Aku ingin memeluk candi Borobudur
Sebelum aku bersama dengan tanah
Itu terakhir kalinya Emak datang ke Jakarta
Alunan musik nan syahdu Sound of Borobudur menggetarkan jiwa beribu-ribu kilo di pulau Sumatra
Emak di usia senjanya meminta
Hanya sederhana
Berharap bisa menginjakkan kakinya di candi Borobudur nan agung. Gagah memesona di antara tujuh keajaiban dunia.
Aku hanya melengo, tak bisa berbuat
Maksud hati ingin membawa Emak ke sana tetapi aku terikat dengan pekerjaan. Padahal saat itu ongkos ke  candi Borobudur masih murah. Aku hanya beralasan. Hari esok masih ada. Ketika hari libur nanti Emak bisa ke sana bersama keluarga lainnya.
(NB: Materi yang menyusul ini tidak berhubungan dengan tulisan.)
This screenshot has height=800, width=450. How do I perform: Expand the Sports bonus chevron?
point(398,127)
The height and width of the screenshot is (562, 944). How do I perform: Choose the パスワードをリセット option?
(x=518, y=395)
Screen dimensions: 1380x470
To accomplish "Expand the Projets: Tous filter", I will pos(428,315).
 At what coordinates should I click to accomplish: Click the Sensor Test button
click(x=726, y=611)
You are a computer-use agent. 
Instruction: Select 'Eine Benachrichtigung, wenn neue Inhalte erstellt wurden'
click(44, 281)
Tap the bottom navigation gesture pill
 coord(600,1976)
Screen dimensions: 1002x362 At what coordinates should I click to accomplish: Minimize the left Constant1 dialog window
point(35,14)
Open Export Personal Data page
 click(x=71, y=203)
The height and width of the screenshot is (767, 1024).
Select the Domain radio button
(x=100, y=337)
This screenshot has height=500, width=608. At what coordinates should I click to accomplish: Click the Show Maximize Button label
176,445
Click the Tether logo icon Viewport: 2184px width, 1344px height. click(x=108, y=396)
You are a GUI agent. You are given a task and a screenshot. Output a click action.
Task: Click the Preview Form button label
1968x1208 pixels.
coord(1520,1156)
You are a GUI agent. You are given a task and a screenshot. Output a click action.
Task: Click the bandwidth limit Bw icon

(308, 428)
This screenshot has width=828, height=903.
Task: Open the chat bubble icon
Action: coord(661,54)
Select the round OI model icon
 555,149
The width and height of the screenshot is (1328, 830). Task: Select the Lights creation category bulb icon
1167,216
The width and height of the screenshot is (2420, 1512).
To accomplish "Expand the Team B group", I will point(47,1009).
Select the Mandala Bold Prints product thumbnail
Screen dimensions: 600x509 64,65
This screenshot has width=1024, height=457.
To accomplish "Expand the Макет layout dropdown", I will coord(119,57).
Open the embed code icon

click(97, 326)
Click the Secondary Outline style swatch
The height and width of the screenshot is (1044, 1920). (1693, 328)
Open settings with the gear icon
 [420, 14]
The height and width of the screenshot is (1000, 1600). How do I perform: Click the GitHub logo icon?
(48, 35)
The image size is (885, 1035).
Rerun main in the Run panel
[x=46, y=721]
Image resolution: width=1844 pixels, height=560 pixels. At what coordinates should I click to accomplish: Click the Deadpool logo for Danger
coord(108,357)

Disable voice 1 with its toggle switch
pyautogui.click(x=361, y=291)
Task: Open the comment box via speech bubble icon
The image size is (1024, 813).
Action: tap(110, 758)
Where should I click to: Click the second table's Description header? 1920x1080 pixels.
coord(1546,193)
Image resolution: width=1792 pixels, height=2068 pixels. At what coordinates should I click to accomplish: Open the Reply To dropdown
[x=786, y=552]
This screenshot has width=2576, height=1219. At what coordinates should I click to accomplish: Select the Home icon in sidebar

Nyatanya Emak tidak mau menunggu libur. Dia tidak bisa hidup di kota. Katanya kota gerah dan tidak bisa membuat dia tidur. Roh desa memanggilnya agar segera pulang. Keinginannya untuk memenuhi panggilan musik yang mengalun merdu dari candi Borobudur tak tersampaikan. Keajaiban dunia yang terdiri dari bebatuan berbentuk patung yang bernilai sejarah.
Sesal tiada guna. Hanya seandainya, kenapa saat itu aku tidak izin satu atau dua hari untuk membawa Emak ke sana.
Borobudur masih menanti, musik nan syahdu silih berganti. Berkumandang lirih memanggil jiwa. Tak terasa bening- bening mengucur perlahan-lahan. Terkenang Emak yang ingin menyentuh candi Borobudur.
Aku hanya bisa menyampaikan kerinduan Emak lewat tangan yang menyentuh candi Borobudur.
Getaran musik memanggilku untuk tetap kembali. Candi Borobudur setia menanti.